# Inspiration to..keep... Prepping



## C.L.Ripley (Jul 6, 2014)

Some of us probably get a little complacent in our prepping from time to time, so I thought I'd put together a few video reminders of why we do what we do...

Feel free to ad your own.

Part 1


----------



## C.L.Ripley (Jul 6, 2014)

Part 2


----------



## C.L.Ripley (Jul 6, 2014)

Part 3


----------



## Targetshooter (Dec 4, 2015)

After all of this and there are still people that do not care to prep ,, they are the ones that will die when SHTF ,,


----------



## Seneca (Nov 16, 2012)

Having survived a couple of natural disasters I don't need much inspiration to be prepared. 

Yet today I was inspired!!! 

I found a good selection of Sardines for .69 a tin at the grocer. So I stocked up on them, with a 2020 expiration date I will be buying some more before they go back up to the regular price. Bought some crackers too but they were normally priced, so that tempered my enthusiasm a bit.


----------



## Chipper (Dec 22, 2012)

Targetshooter said:


> After all of this and there are still people that do not care to prep ,, they are the ones that will die when SHTF ,,


 They will be the ones pounding on your door demanding you take care of them. If you don't help they will band together and take what they want or shoot you in the back.

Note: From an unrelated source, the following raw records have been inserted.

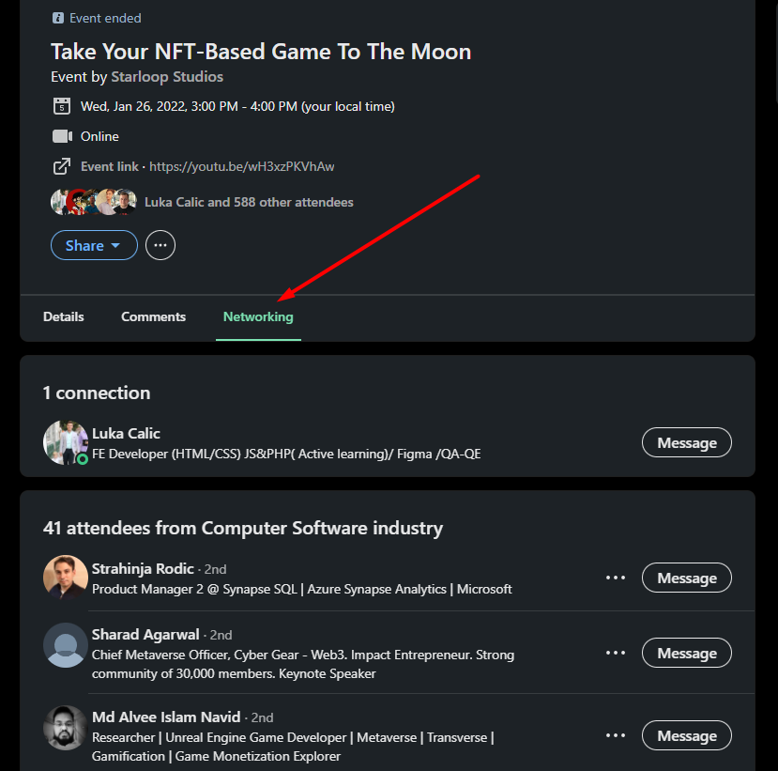Screen dimensions: 778x771
Task: Click Luka Calic's profile photo
Action: 66,441
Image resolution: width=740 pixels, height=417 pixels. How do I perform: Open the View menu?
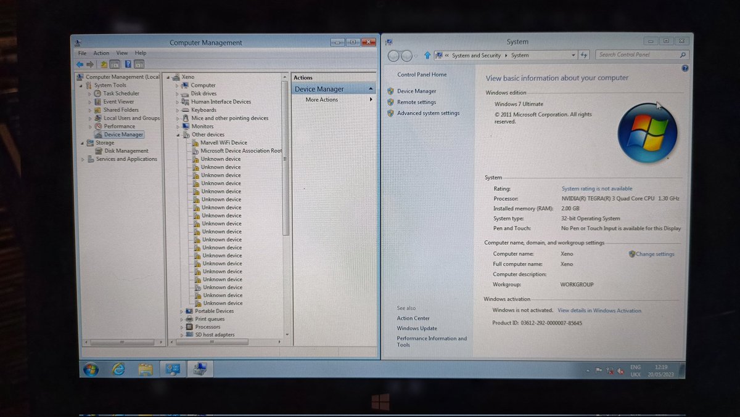click(x=122, y=53)
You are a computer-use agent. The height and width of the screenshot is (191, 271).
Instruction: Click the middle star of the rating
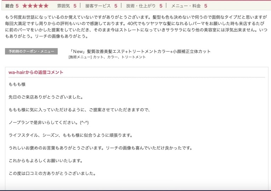(x=35, y=6)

It will get really nasty, very quickly.


----------



## TacticalCanuck (Aug 5, 2014)

Chipper said:


> They will be the ones pounding on your door demanding you take care of them. If you don't help they will band together and take what they want or shoot you in the back. It will get really nasty, very quickly.

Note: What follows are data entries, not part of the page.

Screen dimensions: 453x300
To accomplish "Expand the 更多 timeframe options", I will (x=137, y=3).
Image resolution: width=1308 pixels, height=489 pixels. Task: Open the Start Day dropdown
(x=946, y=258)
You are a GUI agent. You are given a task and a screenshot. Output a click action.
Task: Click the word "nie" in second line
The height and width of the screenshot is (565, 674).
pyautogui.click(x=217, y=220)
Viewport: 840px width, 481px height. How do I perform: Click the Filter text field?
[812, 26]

Thats why you keep your prepping to yourself man! Ive heard that "i know where to go if *whatever disaster is the flavour of the week* happens!"

I be like "hell no you dont!" How about you go get your own ass ready now then carry on as you were. My door will be locked to everyone save a few who i cant live without or who bring something i cant do. Like a doctor.


----------



## sideKahr (Oct 15, 2014)

I've been blessed with a logical mind. When confronted with a frightening situation, I usually begin to think of ways to react to it and survive. But I have to admit, some of those videos scared me. Especially "The Economic Collapse". That's just too real.


----------



## rstanek (Nov 9, 2012)

Shelter, food, water,medicine,and DEFENSE, alternative location


----------



## chocks141 (Nov 21, 2015)

I have to admit there are days that I would love to go back to being blissful and ignorant, but there is so much you can't unsee


----------



## Grim Reality (Mar 19, 2014)

I have been prepping since the late 1970's.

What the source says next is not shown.